There is a remarkable difference between space and time. With space, I can drop something and go back and find it. I can both touch and smell it with the realization that it hasn't gone anywhere. If I drop something in time, I can not go back and retrieve it. Its like tossing a bottle into a raging river that carries it away for good. Time acts like that raging river. I have made mistakes in life -- very large ones. Those mistakes get carried away by those raging rivers and make it impossible for me to retrieve them and change them.

Why do so many people appreciate and love old things -- stuff like old houses, old walls, old buildings, old pictures, etc.? Quite simply, those things bridge the gap back into our past. While our grandparents and then parents will eventually die, the houses we grew up in and the buildings in our old neighborhood usually remain a little while longer. Nothing can replace people or relationships, though. If we make the mistake of letting someone significant in our lives slip into our past, we have to live with that painful lesson throughout our entire lives. There will inevitably be moments where one will ask, "Could it have worked out if I had turned right instead of left (metaphorically)? Should I have done this instead of that?"

We make decisions in our lives based on the person we are at that moment, but we constantly grow as a person from making a series of mistakes. It is, in all respects, the ultimate catch 22 -- for if we could go back in time and not make those same mistakes, we could continue with whatever relationship we let go to past *BUT* the fact that we DID make those mistakes allowed us to grow as a person and perhaps see in more detail the ignorance of our past indiscretions. In short, we would be judging the past from a frame of mind that was created by making such mistakes to begin with.

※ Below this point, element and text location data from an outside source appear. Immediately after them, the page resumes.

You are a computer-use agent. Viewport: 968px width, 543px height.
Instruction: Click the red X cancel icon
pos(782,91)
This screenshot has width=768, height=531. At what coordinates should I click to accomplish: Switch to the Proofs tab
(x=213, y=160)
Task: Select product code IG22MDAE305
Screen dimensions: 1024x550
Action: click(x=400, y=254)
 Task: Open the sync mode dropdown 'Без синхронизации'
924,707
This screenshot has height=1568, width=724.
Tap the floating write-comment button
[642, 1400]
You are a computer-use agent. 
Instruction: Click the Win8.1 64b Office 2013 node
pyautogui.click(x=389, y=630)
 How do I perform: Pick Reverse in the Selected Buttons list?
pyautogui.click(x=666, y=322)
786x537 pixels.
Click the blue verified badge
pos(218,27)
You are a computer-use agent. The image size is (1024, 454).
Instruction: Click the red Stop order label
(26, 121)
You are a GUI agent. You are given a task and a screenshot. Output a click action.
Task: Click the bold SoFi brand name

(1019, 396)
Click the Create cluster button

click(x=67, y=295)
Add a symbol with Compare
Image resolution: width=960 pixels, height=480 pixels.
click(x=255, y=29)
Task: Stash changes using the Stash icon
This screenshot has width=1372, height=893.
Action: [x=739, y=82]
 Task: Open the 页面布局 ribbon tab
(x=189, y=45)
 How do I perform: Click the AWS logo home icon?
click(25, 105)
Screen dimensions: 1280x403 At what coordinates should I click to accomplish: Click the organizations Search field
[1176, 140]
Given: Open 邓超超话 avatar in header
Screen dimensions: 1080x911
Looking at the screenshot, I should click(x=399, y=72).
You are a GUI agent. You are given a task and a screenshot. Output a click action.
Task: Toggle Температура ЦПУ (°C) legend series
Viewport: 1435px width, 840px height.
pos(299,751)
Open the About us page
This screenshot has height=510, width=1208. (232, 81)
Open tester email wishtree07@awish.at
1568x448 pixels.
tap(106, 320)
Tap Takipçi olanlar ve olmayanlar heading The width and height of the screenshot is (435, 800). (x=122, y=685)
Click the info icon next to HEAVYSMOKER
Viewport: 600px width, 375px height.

The reason hindsight is ultimately 20/20 is due to the fact that, without the benefit of making mistakes, we would be virtually blind since our birth. How both ironic and painful it is that we must grow in this way -- this is without a doubt one of life's most difficult lessons.

However, there is an interesting mind experiment worth trying. Let's say you are in your 20's or 30's. You still have over half of your life left to live. I want you to imagine yourself as an 80 year old man or woman laying in bed approaching death. Imagine looking back at your life and wishing you could go back to change something you did perhaps a year from now. Now, suddenly you find yourself here again and reading this blog.

It looks as though your wish has been fulfilled! That said, are you going to continue to make the same mistakes you have been making? Are you going to diddle-daddy your life away? You were so close to death and yet you REALLY wanted this second chance and now you have it! After that little mind experiment, do you feel just a little more energetic about life and paying more attention to your actions and how they affect people?

Imagine this before you go:

The things you do today affect the future of humanity in ways you cannot understand, even well after your death. The love you give and the experiences you share with others form a type of temporal echo that spread throughout the future like ripples in a great pond. Do you want to take the opportunity that you have been given to drop a pebble into the pond or do you want to let loose and do a cannonball run into it?

The choice is yours -- it's only life, right?